Oh, and they had to show up on time, attend all of their classes and improve their grades. And there was to be no more bullying and no more guff for teachers.
So the players visited the elderly and disabled, pulled weeds, went to class and kept their noses clean, or at least most of them did. By mid-week, 32 had earned the right to wear the school’s black and gold jerseys, just in time for last Friday’s homecoming game.
This had nothing to do with football, nothing to do with high school, but everything to do with life.
“We felt like everything was going in a direction that we didn’t want our young men going,” Labrum told the Deseret News. “We felt like we needed to take a stand.”
In many small communities, suspending an entire football team would set off a firestorm of protest. But in Roosevelt, a town of about 6,000 located about 100 miles southeast of Salt Lake City, Labrum received nothing but support.
Not a single parent complained to the school’s administration about the coach’s actions.
Union might not win another game this year, or it might win them all. It doesn’t matter either way. No matter the record, this will go down as the most successful football season in the school’s history.
Don’t think so? Here’s what Gavin Nielsen, a senior running back, told the Deseret News.
“I still have the love for it and everything,” Nielsen said about football as he leaned on a shovel he was using to remove weeds as part of his community service project. “But it helped me realize, it’s not all about football.”
It’s not. It’s about respecting yourself and others. It’s about treating others the way you want to be treated. It’s about giving everything your best effort, win or lose.
It’s about being kind and considerate. It’s about making your school, your family and your town proud to have you represent them.
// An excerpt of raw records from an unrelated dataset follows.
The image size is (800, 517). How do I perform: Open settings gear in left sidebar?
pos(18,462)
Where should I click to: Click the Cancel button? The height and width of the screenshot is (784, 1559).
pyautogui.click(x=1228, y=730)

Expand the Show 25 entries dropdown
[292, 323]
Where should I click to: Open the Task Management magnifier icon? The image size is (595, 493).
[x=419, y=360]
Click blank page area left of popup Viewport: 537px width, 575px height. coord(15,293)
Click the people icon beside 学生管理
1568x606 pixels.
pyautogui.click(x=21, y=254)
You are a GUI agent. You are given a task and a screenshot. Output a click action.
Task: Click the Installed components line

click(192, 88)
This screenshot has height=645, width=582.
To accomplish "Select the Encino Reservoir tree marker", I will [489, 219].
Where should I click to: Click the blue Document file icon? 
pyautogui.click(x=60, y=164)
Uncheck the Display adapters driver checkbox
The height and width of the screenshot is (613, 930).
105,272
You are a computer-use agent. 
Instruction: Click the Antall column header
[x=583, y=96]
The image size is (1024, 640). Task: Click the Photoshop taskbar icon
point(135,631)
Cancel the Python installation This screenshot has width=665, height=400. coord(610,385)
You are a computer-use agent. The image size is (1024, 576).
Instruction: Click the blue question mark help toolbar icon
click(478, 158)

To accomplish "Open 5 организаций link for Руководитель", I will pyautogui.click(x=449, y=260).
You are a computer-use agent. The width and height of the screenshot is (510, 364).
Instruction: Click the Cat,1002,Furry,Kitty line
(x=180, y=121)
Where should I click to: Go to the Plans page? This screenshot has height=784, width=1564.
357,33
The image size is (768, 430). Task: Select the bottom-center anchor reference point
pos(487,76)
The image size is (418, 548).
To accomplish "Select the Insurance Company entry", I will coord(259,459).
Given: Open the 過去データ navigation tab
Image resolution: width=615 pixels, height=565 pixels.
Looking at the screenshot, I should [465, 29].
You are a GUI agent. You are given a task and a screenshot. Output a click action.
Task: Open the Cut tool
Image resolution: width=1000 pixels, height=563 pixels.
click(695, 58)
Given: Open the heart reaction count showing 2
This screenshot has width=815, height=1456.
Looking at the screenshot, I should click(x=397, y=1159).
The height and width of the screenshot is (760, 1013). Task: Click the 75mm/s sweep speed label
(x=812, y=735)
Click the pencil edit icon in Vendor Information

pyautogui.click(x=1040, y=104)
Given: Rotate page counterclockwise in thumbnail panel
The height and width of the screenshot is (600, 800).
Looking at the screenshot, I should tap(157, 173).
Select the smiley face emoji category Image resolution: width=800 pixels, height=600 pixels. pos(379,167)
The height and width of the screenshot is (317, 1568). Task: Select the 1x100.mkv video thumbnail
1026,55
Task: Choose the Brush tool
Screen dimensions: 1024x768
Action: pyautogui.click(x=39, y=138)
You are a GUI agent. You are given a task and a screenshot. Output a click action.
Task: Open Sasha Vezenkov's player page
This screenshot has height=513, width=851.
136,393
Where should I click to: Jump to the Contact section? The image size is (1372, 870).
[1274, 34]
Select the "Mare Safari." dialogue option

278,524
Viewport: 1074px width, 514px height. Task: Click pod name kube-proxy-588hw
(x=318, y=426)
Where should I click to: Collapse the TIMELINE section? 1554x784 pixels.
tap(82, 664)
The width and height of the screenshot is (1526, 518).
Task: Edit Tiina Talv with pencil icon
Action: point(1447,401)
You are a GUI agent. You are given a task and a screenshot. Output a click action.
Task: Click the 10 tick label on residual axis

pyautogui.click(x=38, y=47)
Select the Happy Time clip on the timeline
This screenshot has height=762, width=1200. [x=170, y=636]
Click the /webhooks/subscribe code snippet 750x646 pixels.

These players learned that just because they have some athletic skills, that doesn’t entitle them to wear their team’s uniform, much less to do whatever the heck they please whenever they please.
“It is a privilege to play this wonderful game,” read Labrum’s letter to his players.
And, as Labrum demonstrated so clearly, the role of a football coach is not so much about turning boys into football players, but turning them into men.